Search the records for the string "element" and return each line that has it.

Stored data entries:
○ ○ ○ ○ ○
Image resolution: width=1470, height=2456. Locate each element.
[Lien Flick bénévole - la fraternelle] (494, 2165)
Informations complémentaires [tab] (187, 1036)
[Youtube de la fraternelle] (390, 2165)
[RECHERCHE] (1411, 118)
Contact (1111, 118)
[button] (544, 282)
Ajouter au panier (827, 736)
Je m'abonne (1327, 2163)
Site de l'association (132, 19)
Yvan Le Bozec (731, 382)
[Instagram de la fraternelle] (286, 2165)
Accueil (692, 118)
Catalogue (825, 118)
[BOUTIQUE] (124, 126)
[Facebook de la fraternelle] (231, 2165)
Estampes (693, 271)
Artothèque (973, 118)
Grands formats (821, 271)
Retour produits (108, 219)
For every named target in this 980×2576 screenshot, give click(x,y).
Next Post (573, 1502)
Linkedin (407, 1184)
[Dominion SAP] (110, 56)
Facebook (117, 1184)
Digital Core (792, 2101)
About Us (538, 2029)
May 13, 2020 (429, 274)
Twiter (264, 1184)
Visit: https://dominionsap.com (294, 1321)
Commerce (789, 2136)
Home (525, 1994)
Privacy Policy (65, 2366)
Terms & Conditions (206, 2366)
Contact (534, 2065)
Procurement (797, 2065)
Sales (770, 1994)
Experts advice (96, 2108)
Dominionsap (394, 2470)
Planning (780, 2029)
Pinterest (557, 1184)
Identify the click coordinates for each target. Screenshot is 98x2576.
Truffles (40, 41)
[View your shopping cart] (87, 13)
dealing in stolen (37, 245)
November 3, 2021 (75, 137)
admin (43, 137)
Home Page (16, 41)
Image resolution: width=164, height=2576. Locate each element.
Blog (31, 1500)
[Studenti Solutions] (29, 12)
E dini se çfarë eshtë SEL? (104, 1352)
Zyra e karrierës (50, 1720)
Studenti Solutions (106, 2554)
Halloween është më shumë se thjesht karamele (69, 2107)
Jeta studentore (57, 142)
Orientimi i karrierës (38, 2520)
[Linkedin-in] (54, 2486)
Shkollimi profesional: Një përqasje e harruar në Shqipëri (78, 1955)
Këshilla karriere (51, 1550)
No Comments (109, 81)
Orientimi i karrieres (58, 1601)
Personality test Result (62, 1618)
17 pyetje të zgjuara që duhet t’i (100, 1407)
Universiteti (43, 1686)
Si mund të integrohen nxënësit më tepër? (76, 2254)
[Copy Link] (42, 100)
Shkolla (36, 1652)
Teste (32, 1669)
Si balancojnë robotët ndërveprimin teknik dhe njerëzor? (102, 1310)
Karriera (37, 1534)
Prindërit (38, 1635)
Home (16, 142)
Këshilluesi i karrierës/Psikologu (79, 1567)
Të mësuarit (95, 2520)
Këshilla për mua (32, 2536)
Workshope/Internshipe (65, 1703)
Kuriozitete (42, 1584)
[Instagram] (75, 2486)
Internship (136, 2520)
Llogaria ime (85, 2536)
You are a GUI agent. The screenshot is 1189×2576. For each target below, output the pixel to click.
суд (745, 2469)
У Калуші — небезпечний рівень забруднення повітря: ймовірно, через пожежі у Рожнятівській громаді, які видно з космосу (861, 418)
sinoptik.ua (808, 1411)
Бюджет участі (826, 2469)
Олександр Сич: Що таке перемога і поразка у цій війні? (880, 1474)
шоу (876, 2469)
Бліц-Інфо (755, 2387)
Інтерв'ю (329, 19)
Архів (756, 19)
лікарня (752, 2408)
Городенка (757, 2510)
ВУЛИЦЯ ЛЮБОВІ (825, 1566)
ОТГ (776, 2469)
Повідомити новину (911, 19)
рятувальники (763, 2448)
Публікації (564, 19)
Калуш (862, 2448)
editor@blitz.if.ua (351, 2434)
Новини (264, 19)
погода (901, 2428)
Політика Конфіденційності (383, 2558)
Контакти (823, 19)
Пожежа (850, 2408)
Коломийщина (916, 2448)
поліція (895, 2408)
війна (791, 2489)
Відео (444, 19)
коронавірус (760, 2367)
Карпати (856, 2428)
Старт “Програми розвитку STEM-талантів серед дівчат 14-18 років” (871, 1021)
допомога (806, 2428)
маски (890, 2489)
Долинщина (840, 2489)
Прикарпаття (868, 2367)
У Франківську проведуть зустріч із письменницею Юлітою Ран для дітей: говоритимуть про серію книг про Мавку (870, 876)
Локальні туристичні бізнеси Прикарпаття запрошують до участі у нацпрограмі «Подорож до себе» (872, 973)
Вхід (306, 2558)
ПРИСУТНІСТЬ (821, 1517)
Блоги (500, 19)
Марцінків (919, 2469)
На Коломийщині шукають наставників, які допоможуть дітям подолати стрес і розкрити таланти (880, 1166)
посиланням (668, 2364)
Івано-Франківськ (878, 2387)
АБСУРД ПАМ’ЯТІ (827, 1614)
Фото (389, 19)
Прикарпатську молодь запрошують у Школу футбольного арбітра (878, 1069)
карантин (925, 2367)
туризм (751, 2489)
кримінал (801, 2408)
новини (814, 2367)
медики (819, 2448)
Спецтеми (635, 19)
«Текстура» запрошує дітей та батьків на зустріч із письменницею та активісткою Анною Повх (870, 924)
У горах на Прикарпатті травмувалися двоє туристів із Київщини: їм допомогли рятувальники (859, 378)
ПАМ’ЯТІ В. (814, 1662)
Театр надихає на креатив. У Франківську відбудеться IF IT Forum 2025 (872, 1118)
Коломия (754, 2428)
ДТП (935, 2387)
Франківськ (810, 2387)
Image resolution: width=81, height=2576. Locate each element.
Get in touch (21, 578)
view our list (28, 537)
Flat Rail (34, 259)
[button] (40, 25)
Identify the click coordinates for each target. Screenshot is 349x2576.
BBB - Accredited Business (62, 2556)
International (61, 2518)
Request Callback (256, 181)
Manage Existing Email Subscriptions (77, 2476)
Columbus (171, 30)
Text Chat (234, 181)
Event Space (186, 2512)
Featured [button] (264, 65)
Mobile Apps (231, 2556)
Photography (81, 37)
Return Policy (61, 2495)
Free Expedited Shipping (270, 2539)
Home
○ ○ ○ ○ ○
• SOLUTION BELOW
Image resolution: width=1470, height=2456. Locate each element.
Image resolution: width=164, height=2576. Locate each element.
Image resolution: width=81, height=2576. Locate each element.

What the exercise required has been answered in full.